GOAL OF THE EXERCISE:
Reprint the entire listing exactly.
***
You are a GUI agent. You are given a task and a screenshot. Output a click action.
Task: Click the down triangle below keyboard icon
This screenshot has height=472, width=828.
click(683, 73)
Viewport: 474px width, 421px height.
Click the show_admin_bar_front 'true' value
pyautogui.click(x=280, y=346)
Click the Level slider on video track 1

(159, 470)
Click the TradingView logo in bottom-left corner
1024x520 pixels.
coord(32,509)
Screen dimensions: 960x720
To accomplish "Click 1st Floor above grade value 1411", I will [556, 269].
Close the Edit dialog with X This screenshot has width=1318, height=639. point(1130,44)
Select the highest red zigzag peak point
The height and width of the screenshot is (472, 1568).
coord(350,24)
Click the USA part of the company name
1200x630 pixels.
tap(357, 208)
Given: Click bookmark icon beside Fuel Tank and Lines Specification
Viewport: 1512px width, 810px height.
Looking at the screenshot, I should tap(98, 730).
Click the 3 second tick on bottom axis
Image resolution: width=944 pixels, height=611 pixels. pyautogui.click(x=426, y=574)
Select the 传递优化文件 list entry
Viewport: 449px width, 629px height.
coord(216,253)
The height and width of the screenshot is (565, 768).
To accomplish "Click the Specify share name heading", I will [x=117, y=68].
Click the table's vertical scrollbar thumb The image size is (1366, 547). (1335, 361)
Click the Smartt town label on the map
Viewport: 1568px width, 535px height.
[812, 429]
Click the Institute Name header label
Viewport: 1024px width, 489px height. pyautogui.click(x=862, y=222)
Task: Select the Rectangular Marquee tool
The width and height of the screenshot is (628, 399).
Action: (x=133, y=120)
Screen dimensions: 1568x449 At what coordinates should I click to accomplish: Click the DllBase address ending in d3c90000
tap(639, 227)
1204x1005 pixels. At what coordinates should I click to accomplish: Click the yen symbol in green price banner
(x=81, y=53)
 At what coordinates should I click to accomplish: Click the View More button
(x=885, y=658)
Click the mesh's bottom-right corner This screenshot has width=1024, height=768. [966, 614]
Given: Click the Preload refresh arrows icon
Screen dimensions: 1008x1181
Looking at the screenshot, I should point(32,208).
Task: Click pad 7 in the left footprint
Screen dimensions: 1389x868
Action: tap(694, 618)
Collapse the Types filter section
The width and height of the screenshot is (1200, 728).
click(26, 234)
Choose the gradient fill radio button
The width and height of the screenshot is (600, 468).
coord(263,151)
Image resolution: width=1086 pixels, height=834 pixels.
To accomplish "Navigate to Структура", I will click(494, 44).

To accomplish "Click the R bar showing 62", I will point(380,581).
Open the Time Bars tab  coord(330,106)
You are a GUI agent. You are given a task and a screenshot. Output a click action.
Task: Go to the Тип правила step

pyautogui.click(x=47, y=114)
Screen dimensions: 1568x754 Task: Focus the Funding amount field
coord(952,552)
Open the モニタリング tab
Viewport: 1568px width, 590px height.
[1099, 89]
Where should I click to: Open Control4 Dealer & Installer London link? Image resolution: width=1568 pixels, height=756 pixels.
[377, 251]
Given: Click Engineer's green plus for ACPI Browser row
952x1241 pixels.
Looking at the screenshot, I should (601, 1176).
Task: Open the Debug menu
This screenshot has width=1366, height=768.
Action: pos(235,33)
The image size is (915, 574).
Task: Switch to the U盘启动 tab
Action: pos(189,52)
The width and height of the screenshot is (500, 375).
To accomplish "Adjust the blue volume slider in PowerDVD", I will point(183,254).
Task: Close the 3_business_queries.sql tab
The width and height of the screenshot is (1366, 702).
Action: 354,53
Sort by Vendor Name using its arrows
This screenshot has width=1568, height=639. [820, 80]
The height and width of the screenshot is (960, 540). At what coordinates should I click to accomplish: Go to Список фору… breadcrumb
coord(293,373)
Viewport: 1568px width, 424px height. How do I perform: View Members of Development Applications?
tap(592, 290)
***
SOLUTION TO THIS TASK:
You are a GUI agent. You are given a task and a screenshot. Output a click action.
Task: Click the down triangle below keyboard icon
This screenshot has height=472, width=828.
click(683, 73)
Viewport: 474px width, 421px height.
Click the show_admin_bar_front 'true' value
pyautogui.click(x=280, y=346)
Click the Level slider on video track 1

(159, 470)
Click the TradingView logo in bottom-left corner
1024x520 pixels.
coord(32,509)
Screen dimensions: 960x720
To accomplish "Click 1st Floor above grade value 1411", I will [556, 269].
Close the Edit dialog with X This screenshot has width=1318, height=639. point(1130,44)
Select the highest red zigzag peak point
The height and width of the screenshot is (472, 1568).
coord(350,24)
Click the USA part of the company name
1200x630 pixels.
tap(357, 208)
Given: Click bookmark icon beside Fuel Tank and Lines Specification
Viewport: 1512px width, 810px height.
Looking at the screenshot, I should tap(98, 730).
Click the 3 second tick on bottom axis
Image resolution: width=944 pixels, height=611 pixels. pyautogui.click(x=426, y=574)
Select the 传递优化文件 list entry
Viewport: 449px width, 629px height.
coord(216,253)
The height and width of the screenshot is (565, 768).
To accomplish "Click the Specify share name heading", I will [x=117, y=68].
Click the table's vertical scrollbar thumb The image size is (1366, 547). (1335, 361)
Click the Smartt town label on the map
Viewport: 1568px width, 535px height.
[812, 429]
Click the Institute Name header label
Viewport: 1024px width, 489px height. pyautogui.click(x=862, y=222)
Task: Select the Rectangular Marquee tool
The width and height of the screenshot is (628, 399).
Action: (x=133, y=120)
Screen dimensions: 1568x449 At what coordinates should I click to accomplish: Click the DllBase address ending in d3c90000
tap(639, 227)
1204x1005 pixels. At what coordinates should I click to accomplish: Click the yen symbol in green price banner
(x=81, y=53)
 At what coordinates should I click to accomplish: Click the View More button
(x=885, y=658)
Click the mesh's bottom-right corner This screenshot has width=1024, height=768. [966, 614]
Given: Click the Preload refresh arrows icon
Screen dimensions: 1008x1181
Looking at the screenshot, I should point(32,208).
Task: Click pad 7 in the left footprint
Screen dimensions: 1389x868
Action: tap(694, 618)
Collapse the Types filter section
The width and height of the screenshot is (1200, 728).
click(26, 234)
Choose the gradient fill radio button
The width and height of the screenshot is (600, 468).
coord(263,151)
Image resolution: width=1086 pixels, height=834 pixels.
To accomplish "Navigate to Структура", I will click(494, 44).

To accomplish "Click the R bar showing 62", I will point(380,581).
Open the Time Bars tab  coord(330,106)
You are a GUI agent. You are given a task and a screenshot. Output a click action.
Task: Go to the Тип правила step

pyautogui.click(x=47, y=114)
Screen dimensions: 1568x754 Task: Focus the Funding amount field
coord(952,552)
Open the モニタリング tab
Viewport: 1568px width, 590px height.
[1099, 89]
Where should I click to: Open Control4 Dealer & Installer London link? Image resolution: width=1568 pixels, height=756 pixels.
[377, 251]
Given: Click Engineer's green plus for ACPI Browser row
952x1241 pixels.
Looking at the screenshot, I should (601, 1176).
Task: Open the Debug menu
This screenshot has width=1366, height=768.
Action: pos(235,33)
The image size is (915, 574).
Task: Switch to the U盘启动 tab
Action: pos(189,52)
The width and height of the screenshot is (500, 375).
To accomplish "Adjust the blue volume slider in PowerDVD", I will point(183,254).
Task: Close the 3_business_queries.sql tab
The width and height of the screenshot is (1366, 702).
Action: 354,53
Sort by Vendor Name using its arrows
This screenshot has width=1568, height=639. [820, 80]
The height and width of the screenshot is (960, 540). At what coordinates should I click to accomplish: Go to Список фору… breadcrumb
coord(293,373)
Viewport: 1568px width, 424px height. How do I perform: View Members of Development Applications?
tap(592, 290)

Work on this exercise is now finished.